### Текст для чтения ###
Товарищи Питтман по команде 1994 года по крайней мере публично не говорили о ней ничего плохого. После той экспедиции Бришерс стал ее близким другом, а Свенсон неоднократно защищал ее от критических нападок.
– Знаешь, – сказал мне Свенсон на одном общественном мероприятии в Сиэтле вскоре по нашем возвращении с Эвереста. – Может, Сэнди и не самый великий альпинист, но на стене Канчунг она признавала свои недостатки. Да, это правда, что Алекс, Барри, Дэвид и я провешивали для нее все веревки, но она тоже вносила свой посильный вклад, изо всех сил старалась быть позитивной, находила спонсорские деньги и поддерживала связь со средствами массовой информации.
Тем не менее у Питтман не было недостатка в тех, кто относился к ней с пренебрежением. Многим претила ее манера кичиться своим богатством и беззастенчивая погоня за популярностью. Вот как писала Джоана Кауфман в статье, напечатанной в Wall Street Journal:
«В определенных высоких кругах миссис Питтман больше известна как человек, карабкающийся вверх в высшем свете, а не на горных вершинах. Она и мистер Питтман были завсегдатаями всех «правильных» званых вечеров, концертов и мероприятий, а также постоянными героями светской хроники. «Сэнди Питтман слишком часто пытается выехать на плечах других людей, – говорит бывший партнер мистера Питтмана по бизнесу, пожелавший остаться неизвестным. – Самореклама для нее – это все. Если бы ей надо было подняться в горы анонимно, я не думаю, что она стала бы этим заниматься».
Заслуженно или незаслуженно, но для тех, кто недолюбливал Питтман, она стала воплощением всего, что было достойно порицания в начатой Диком Бассом популяризации Семи вершин, в том числе и обесценивания высочайшей горы в мире. Но чувствуя себя в полной безопасности за своими деньгами, в кругу хорошо оплаченных провожатых и прислуги и неизменно занятая только собой, Питтман не обращала внимания на негодование и насмешки.
Глава 9. Второй лагерь
28 апреля 1996 года. 6490 метров
Мы рассказываем себе истории, чтобы жить… Мы ищем проповедь в самоубийстве, пытаемся извлечь моральный или социальный урок из убийства пяти человек. Мы интерпретируем то, что видим, и выбираем наиболее подходящий и реальный из множества вариантов. Мы живем, особенно если мы писатели, привязывая сюжетную линию к оторванным друг от друга образам посредством «идей». С их помощью мы научились замораживать эту зыбкую фантасмагорию, которой и является наш реальный опыт.
Джоун Дидьон «Белый альбом»
###
Задание:
Ответьте по отрывку о Сэнди Питтман:
(a) Кто, по словам Свенсона, провешивал веревки для Питтман на стене Канчунг?
(b) В какой газете вышла статья Джоаны Кауфман?
(c) Какие дата и высота указаны под заголовком «Глава 9. Второй лагерь»?
### Строки данных ###
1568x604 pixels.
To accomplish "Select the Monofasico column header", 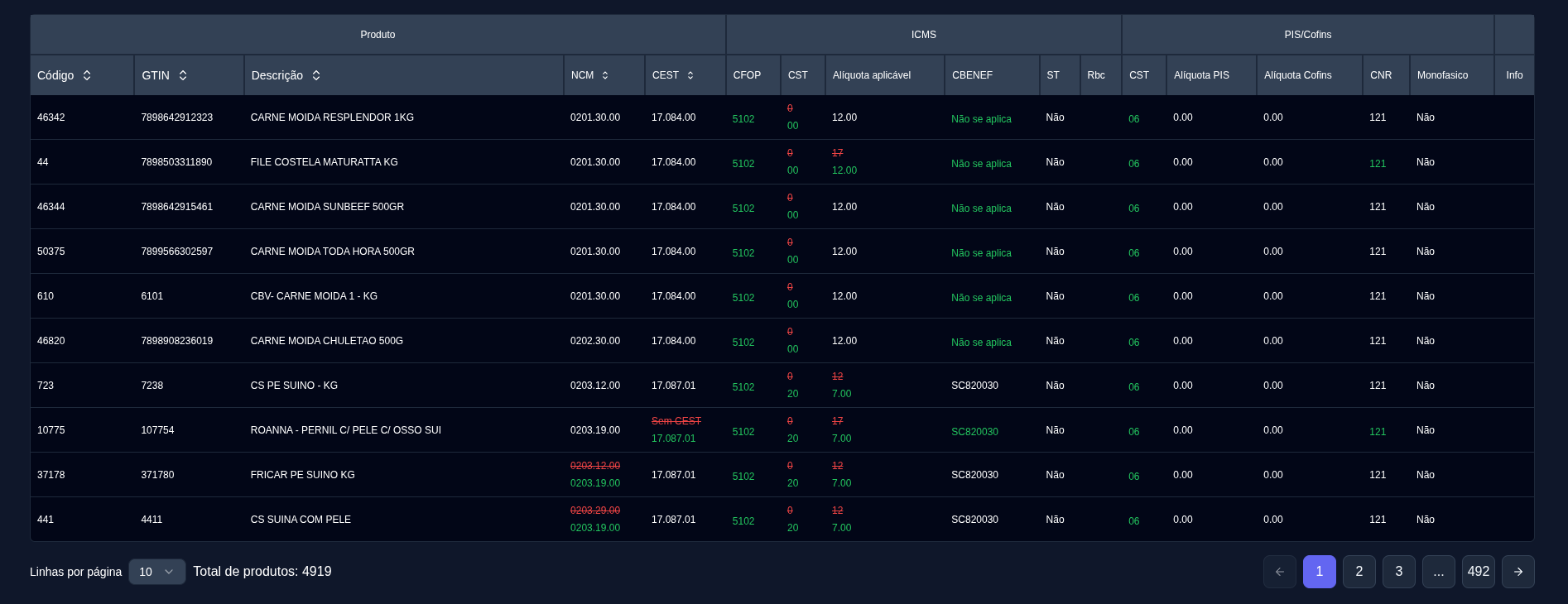I will click(x=1442, y=75).
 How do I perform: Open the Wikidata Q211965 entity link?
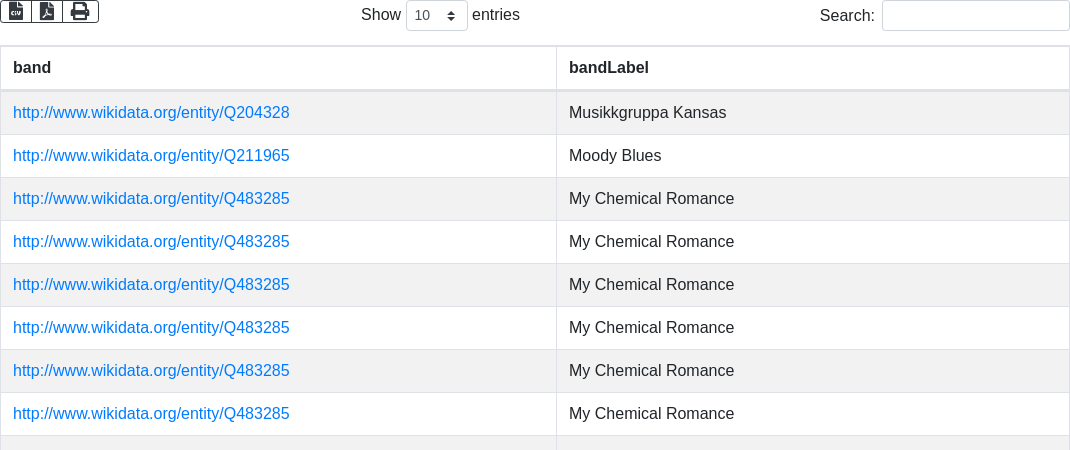pos(151,156)
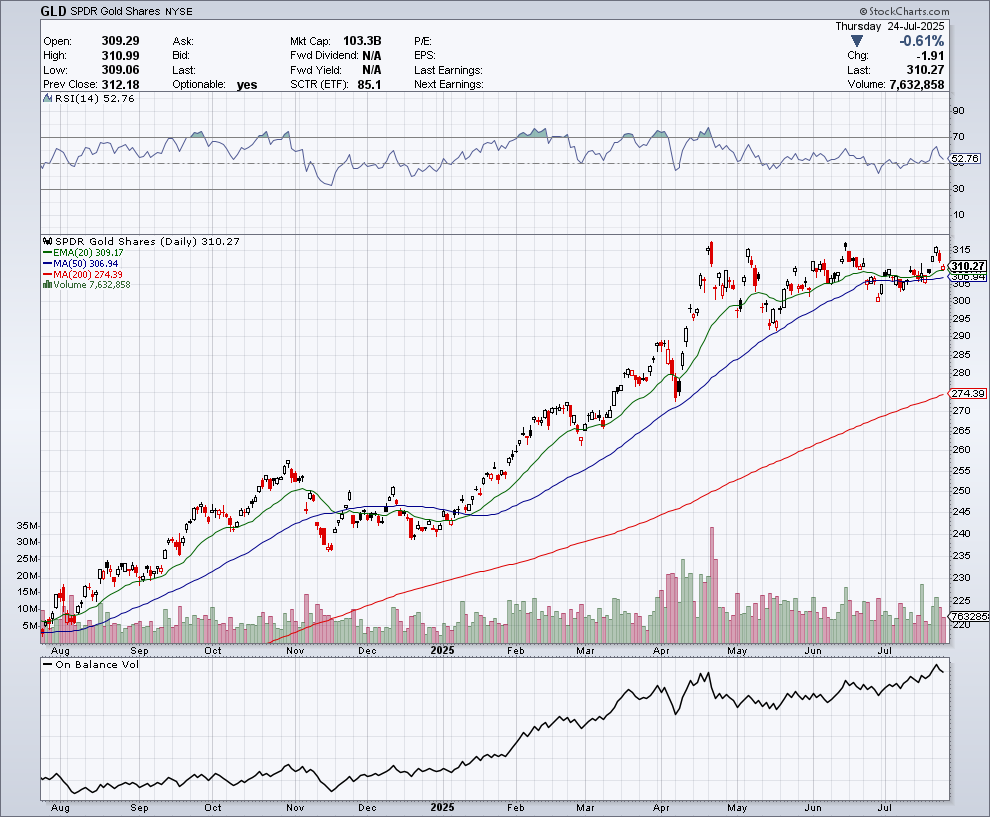990x817 pixels.
Task: Click the GLD ticker symbol in the header
Action: click(55, 12)
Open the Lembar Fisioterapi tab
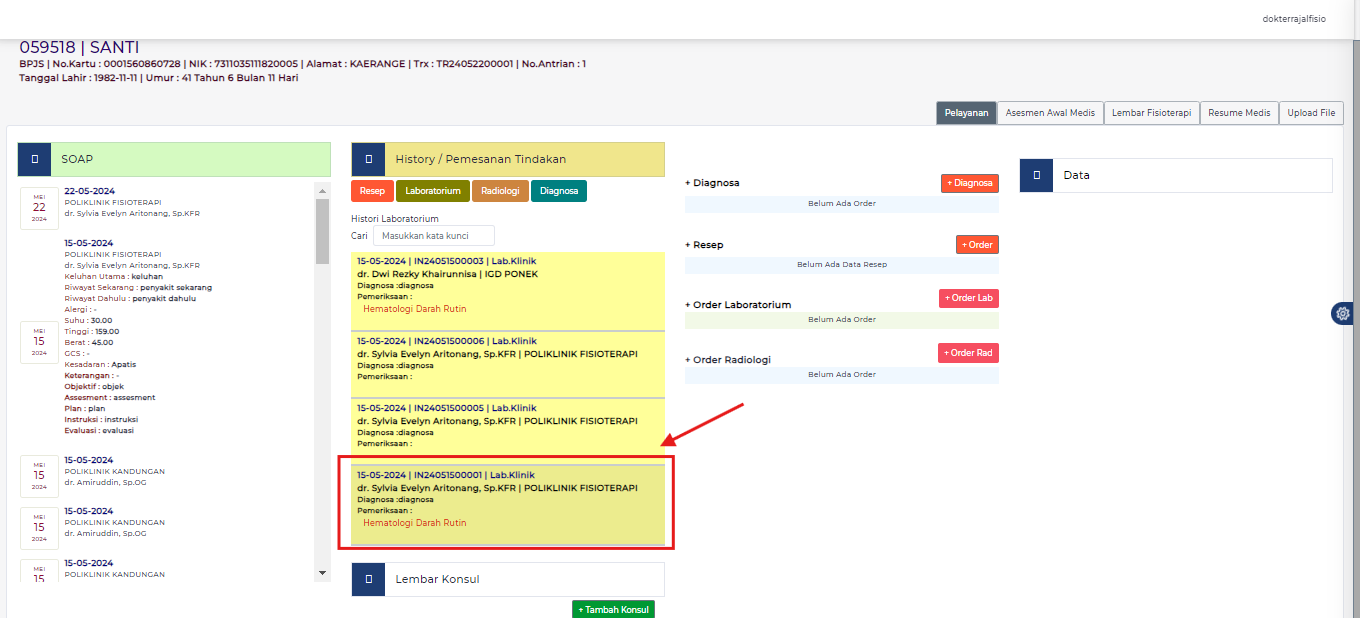The width and height of the screenshot is (1360, 618). pyautogui.click(x=1151, y=113)
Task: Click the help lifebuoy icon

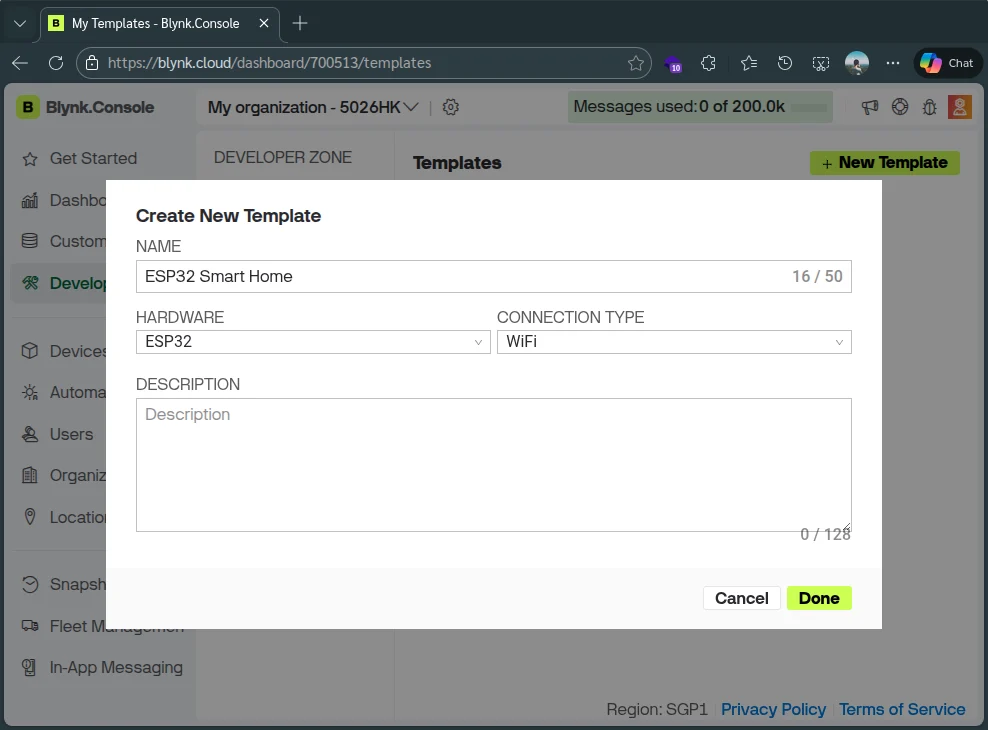Action: click(900, 107)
###
Ответ:
(a) Алекс, Барри, Дэвид и сам Свенсон.
(b) В Wall Street Journal.
(c) 28 апреля 1996 года, 6490 метров.